AIM OF THE TASK -
Copy out every line of the records below without changing anything.

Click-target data
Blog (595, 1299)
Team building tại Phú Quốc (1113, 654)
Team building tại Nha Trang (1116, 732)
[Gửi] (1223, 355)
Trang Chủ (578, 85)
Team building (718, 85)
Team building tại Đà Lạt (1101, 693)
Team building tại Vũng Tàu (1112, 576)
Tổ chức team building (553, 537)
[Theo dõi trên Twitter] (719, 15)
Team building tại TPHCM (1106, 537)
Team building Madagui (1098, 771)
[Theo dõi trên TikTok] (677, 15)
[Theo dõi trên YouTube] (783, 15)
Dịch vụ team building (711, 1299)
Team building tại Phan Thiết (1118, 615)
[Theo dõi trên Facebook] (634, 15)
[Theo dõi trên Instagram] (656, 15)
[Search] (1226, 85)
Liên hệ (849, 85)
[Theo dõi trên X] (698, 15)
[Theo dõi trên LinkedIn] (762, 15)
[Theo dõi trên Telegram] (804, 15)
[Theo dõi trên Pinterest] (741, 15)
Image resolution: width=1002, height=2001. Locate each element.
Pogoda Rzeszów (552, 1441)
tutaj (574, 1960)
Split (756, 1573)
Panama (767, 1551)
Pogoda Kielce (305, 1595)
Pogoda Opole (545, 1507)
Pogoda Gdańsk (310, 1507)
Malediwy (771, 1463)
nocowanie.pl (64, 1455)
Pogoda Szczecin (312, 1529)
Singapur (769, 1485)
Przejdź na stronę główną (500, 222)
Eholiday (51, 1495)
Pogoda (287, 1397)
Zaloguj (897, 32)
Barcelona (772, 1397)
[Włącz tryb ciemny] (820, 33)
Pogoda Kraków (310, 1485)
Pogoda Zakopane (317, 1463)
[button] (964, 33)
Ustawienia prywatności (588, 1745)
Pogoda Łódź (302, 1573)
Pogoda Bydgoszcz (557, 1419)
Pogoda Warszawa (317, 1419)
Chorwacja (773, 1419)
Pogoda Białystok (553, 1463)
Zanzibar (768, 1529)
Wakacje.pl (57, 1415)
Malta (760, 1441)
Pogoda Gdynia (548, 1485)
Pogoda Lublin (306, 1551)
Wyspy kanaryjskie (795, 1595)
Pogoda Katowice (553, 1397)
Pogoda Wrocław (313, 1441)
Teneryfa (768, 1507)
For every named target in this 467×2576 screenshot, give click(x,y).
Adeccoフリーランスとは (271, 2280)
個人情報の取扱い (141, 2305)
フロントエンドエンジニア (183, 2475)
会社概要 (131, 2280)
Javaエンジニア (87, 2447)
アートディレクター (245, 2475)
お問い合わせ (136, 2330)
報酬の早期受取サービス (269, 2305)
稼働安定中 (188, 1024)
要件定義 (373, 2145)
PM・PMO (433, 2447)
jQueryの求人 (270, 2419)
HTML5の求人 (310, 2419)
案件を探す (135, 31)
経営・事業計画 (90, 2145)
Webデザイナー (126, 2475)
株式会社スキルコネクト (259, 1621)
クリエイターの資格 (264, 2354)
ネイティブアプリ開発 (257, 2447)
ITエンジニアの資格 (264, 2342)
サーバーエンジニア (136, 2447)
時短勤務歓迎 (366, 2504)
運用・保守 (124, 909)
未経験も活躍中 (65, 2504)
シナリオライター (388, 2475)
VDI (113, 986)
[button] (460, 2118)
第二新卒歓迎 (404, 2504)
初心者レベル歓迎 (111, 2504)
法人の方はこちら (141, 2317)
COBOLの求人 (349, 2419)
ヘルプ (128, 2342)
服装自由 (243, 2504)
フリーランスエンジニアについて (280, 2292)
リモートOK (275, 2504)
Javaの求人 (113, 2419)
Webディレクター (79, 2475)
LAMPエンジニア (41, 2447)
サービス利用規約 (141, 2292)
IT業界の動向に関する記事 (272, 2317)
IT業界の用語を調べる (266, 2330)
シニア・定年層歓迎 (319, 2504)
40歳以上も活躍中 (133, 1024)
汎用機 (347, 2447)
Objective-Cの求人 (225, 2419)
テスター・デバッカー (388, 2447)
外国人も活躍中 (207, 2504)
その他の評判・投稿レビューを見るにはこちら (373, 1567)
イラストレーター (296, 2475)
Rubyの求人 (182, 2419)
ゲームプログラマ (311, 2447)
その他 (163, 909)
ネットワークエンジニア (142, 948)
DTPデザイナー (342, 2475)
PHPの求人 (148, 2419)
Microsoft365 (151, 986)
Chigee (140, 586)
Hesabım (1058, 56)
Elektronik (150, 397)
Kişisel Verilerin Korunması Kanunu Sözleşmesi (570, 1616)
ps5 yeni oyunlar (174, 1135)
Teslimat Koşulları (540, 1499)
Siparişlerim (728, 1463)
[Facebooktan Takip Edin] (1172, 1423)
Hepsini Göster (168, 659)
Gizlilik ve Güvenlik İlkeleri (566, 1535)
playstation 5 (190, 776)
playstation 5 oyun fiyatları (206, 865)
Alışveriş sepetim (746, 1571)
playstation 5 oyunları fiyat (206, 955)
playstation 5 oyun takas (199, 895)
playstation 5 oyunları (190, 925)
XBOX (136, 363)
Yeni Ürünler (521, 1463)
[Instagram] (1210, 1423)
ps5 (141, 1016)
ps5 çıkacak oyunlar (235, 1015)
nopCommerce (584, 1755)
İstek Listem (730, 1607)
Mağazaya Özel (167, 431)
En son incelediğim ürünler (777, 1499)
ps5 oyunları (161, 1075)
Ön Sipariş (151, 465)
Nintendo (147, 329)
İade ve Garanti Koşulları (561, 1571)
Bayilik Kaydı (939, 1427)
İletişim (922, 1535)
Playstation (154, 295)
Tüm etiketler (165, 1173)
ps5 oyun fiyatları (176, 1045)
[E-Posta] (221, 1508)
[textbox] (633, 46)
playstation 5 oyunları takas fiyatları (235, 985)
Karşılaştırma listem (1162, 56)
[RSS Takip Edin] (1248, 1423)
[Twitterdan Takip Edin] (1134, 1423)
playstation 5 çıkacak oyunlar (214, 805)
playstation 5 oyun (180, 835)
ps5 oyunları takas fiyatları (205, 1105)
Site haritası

SOLUTION FOR THIS EXERCISE -
Blog (595, 1299)
Team building tại Phú Quốc (1113, 654)
Team building tại Nha Trang (1116, 732)
[Gửi] (1223, 355)
Trang Chủ (578, 85)
Team building (718, 85)
Team building tại Đà Lạt (1101, 693)
Team building tại Vũng Tàu (1112, 576)
Tổ chức team building (553, 537)
[Theo dõi trên Twitter] (719, 15)
Team building tại TPHCM (1106, 537)
Team building Madagui (1098, 771)
[Theo dõi trên TikTok] (677, 15)
[Theo dõi trên YouTube] (783, 15)
Dịch vụ team building (711, 1299)
Team building tại Phan Thiết (1118, 615)
[Theo dõi trên Facebook] (634, 15)
[Theo dõi trên Instagram] (656, 15)
[Search] (1226, 85)
Liên hệ (849, 85)
[Theo dõi trên X] (698, 15)
[Theo dõi trên LinkedIn] (762, 15)
[Theo dõi trên Telegram] (804, 15)
[Theo dõi trên Pinterest] (741, 15)
Image resolution: width=1002, height=2001. Locate each element.
Pogoda Rzeszów (552, 1441)
tutaj (574, 1960)
Split (756, 1573)
Panama (767, 1551)
Pogoda Kielce (305, 1595)
Pogoda Opole (545, 1507)
Pogoda Gdańsk (310, 1507)
Malediwy (771, 1463)
nocowanie.pl (64, 1455)
Pogoda Szczecin (312, 1529)
Singapur (769, 1485)
Przejdź na stronę główną (500, 222)
Eholiday (51, 1495)
Pogoda (287, 1397)
Zaloguj (897, 32)
Barcelona (772, 1397)
[Włącz tryb ciemny] (820, 33)
Pogoda Kraków (310, 1485)
Pogoda Zakopane (317, 1463)
[button] (964, 33)
Ustawienia prywatności (588, 1745)
Pogoda Łódź (302, 1573)
Pogoda Bydgoszcz (557, 1419)
Pogoda Warszawa (317, 1419)
Chorwacja (773, 1419)
Pogoda Białystok (553, 1463)
Zanzibar (768, 1529)
Wakacje.pl (57, 1415)
Malta (760, 1441)
Pogoda Gdynia (548, 1485)
Pogoda Lublin (306, 1551)
Wyspy kanaryjskie (795, 1595)
Pogoda Katowice (553, 1397)
Pogoda Wrocław (313, 1441)
Teneryfa (768, 1507)
For every named target in this 467×2576 screenshot, give click(x,y).
Adeccoフリーランスとは (271, 2280)
個人情報の取扱い (141, 2305)
フロントエンドエンジニア (183, 2475)
会社概要 (131, 2280)
Javaエンジニア (87, 2447)
アートディレクター (245, 2475)
お問い合わせ (136, 2330)
報酬の早期受取サービス (269, 2305)
稼働安定中 (188, 1024)
要件定義 (373, 2145)
PM・PMO (433, 2447)
jQueryの求人 (270, 2419)
HTML5の求人 (310, 2419)
案件を探す (135, 31)
経営・事業計画 (90, 2145)
Webデザイナー (126, 2475)
株式会社スキルコネクト (259, 1621)
クリエイターの資格 (264, 2354)
ネイティブアプリ開発 (257, 2447)
ITエンジニアの資格 (264, 2342)
サーバーエンジニア (136, 2447)
時短勤務歓迎 (366, 2504)
運用・保守 (124, 909)
未経験も活躍中 (65, 2504)
シナリオライター (388, 2475)
VDI (113, 986)
[button] (460, 2118)
第二新卒歓迎 (404, 2504)
初心者レベル歓迎 (111, 2504)
法人の方はこちら (141, 2317)
COBOLの求人 (349, 2419)
ヘルプ (128, 2342)
服装自由 (243, 2504)
フリーランスエンジニアについて (280, 2292)
リモートOK (275, 2504)
Javaの求人 (113, 2419)
Webディレクター (79, 2475)
LAMPエンジニア (41, 2447)
サービス利用規約 (141, 2292)
IT業界の動向に関する記事 (272, 2317)
IT業界の用語を調べる (266, 2330)
シニア・定年層歓迎 (319, 2504)
40歳以上も活躍中 (133, 1024)
汎用機 (347, 2447)
Objective-Cの求人 (225, 2419)
テスター・デバッカー (388, 2447)
外国人も活躍中 (207, 2504)
その他の評判・投稿レビューを見るにはこちら (373, 1567)
イラストレーター (296, 2475)
Rubyの求人 (182, 2419)
ゲームプログラマ (311, 2447)
その他 (163, 909)
ネットワークエンジニア (142, 948)
DTPデザイナー (342, 2475)
PHPの求人 (148, 2419)
Microsoft365 (151, 986)
Chigee (140, 586)
Hesabım (1058, 56)
Elektronik (150, 397)
Kişisel Verilerin Korunması Kanunu Sözleşmesi (570, 1616)
ps5 yeni oyunlar (174, 1135)
Teslimat Koşulları (540, 1499)
Siparişlerim (728, 1463)
[Facebooktan Takip Edin] (1172, 1423)
Hepsini Göster (168, 659)
Gizlilik ve Güvenlik İlkeleri (566, 1535)
playstation 5 (190, 776)
playstation 5 oyun fiyatları (206, 865)
Alışveriş sepetim (746, 1571)
playstation 5 oyunları fiyat (206, 955)
playstation 5 oyun takas (199, 895)
playstation 5 oyunları (190, 925)
XBOX (136, 363)
Yeni Ürünler (521, 1463)
[Instagram] (1210, 1423)
ps5 (141, 1016)
ps5 çıkacak oyunlar (235, 1015)
nopCommerce (584, 1755)
İstek Listem (730, 1607)
Mağazaya Özel (167, 431)
En son incelediğim ürünler (777, 1499)
ps5 oyunları (161, 1075)
Ön Sipariş (151, 465)
Nintendo (147, 329)
İade ve Garanti Koşulları (561, 1571)
Bayilik Kaydı (939, 1427)
İletişim (922, 1535)
Playstation (154, 295)
Tüm etiketler (165, 1173)
ps5 oyun fiyatları (176, 1045)
[E-Posta] (221, 1508)
[textbox] (633, 46)
playstation 5 oyunları takas fiyatları (235, 985)
Karşılaştırma listem (1162, 56)
[RSS Takip Edin] (1248, 1423)
[Twitterdan Takip Edin] (1134, 1423)
playstation 5 çıkacak oyunlar (214, 805)
playstation 5 oyun (180, 835)
ps5 oyunları takas fiyatları (205, 1105)
Site haritası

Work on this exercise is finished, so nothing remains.